‘He’s not playing with a full deck’: Trump campaign lobs unsubtle attack on Biden

The Trump campaign is sharpening its attacks on Joe Biden as both camps prepare for a general election complicated by the coronavirus pandemic.

Trump aides on Thursday jumped on Biden for telling supporters during a Wednesday virtual “happy hour” that he became a “professor” after he left the U.S. Senate.

The former vice president has earned $371,159 a year as the University of Pennsylvania’s Benjamin Franklin presidential practice professor since he joined the faculty in 2017 — the Obama administration ended on Jan. 20 of that year. Delaware’s former 36-year senator has been criticized by students and the local press for the limited work he’s done on campus.

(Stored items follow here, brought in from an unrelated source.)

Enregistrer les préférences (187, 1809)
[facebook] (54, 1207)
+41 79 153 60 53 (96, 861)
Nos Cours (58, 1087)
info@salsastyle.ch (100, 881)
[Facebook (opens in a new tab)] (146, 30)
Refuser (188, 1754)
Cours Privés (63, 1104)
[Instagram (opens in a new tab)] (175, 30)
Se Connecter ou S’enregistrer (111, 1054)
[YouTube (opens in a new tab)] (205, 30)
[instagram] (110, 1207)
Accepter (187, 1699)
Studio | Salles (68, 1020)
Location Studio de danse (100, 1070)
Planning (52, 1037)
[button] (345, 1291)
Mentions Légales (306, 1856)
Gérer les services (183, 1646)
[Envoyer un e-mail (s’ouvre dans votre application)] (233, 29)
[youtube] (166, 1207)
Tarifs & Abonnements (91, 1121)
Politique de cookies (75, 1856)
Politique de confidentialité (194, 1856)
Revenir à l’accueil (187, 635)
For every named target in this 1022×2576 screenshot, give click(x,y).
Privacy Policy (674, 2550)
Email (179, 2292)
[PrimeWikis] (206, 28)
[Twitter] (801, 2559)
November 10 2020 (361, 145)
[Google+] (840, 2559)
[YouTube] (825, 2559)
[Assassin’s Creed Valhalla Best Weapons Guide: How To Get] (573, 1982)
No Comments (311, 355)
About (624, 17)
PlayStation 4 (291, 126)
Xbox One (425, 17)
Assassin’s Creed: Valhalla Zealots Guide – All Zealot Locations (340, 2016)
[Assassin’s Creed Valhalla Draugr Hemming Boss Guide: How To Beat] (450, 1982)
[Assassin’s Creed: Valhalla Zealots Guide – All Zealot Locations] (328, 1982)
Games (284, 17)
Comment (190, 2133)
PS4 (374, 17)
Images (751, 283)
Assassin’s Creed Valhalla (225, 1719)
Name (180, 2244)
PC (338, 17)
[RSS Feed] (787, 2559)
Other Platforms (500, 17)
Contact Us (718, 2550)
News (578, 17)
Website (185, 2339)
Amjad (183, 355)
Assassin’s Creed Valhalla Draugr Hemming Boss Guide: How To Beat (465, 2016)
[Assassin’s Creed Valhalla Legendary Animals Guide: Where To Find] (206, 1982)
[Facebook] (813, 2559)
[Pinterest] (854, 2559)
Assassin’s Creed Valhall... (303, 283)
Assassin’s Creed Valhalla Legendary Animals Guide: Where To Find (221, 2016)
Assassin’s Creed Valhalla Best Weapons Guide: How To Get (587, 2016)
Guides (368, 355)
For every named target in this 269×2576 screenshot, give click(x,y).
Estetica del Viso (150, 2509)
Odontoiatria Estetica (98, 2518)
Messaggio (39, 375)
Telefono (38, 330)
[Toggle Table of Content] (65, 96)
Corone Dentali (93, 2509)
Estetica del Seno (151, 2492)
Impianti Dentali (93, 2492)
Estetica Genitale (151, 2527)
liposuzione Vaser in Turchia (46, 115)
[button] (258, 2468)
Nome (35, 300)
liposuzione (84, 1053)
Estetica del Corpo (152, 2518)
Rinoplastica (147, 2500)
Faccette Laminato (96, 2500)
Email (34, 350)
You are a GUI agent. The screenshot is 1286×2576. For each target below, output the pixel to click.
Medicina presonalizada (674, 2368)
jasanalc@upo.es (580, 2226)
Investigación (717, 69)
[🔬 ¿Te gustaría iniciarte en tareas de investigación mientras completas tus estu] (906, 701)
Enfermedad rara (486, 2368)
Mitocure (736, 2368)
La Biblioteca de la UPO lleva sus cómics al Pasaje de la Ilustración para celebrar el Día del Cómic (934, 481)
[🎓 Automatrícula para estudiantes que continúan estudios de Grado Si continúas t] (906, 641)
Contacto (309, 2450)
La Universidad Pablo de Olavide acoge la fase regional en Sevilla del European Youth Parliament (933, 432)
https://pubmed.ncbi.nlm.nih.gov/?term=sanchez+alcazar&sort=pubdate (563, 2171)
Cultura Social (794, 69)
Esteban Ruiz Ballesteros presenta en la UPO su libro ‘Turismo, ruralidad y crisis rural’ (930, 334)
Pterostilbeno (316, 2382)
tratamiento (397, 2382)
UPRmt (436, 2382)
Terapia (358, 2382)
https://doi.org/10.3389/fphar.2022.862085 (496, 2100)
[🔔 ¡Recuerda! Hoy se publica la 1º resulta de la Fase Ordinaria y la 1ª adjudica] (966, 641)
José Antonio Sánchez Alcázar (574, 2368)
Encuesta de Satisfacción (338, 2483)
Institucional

“Sadly, this isn’t the first time Biden blacked out the eight years of the Obama presidency. In September, he referred to George W. Bush as ‘the last president,'” Trump spokeswoman Abigail Marone wrote in an email.

Marone added, “He’s not playing with a full deck, folks.”

Trump and Biden’s salvos have escalated as the two-term vice president homes in on the 1,991 pledged delegates required to secure the 2020 Democratic presidential nomination outright. This week, they’ve more publicly clashed over the federal government’s response to the COVID-19 public health and economic fallouts.

Trump name-checked Biden during a Fox News town hall, calling him “Sleepy Joe” and claiming he didn’t know what “xenophobic” meant as the White House incumbent complained about being described as a “racist” for imposing virus-related travel bans on China.

“What a piece of work,” the former senator said.

The Trump campaign is also threatening legal action against a Biden super PAC, Unite the Country, after it launched a 30-second advertisement in which a voice-over accuses the president of allowing the novel respiratory illness to “spread unchecked across America.”

Republicans and Biden critics have clung onto his verbal flubs throughout this cycle’s primary process as an indication of his old age and slipping mental faculties.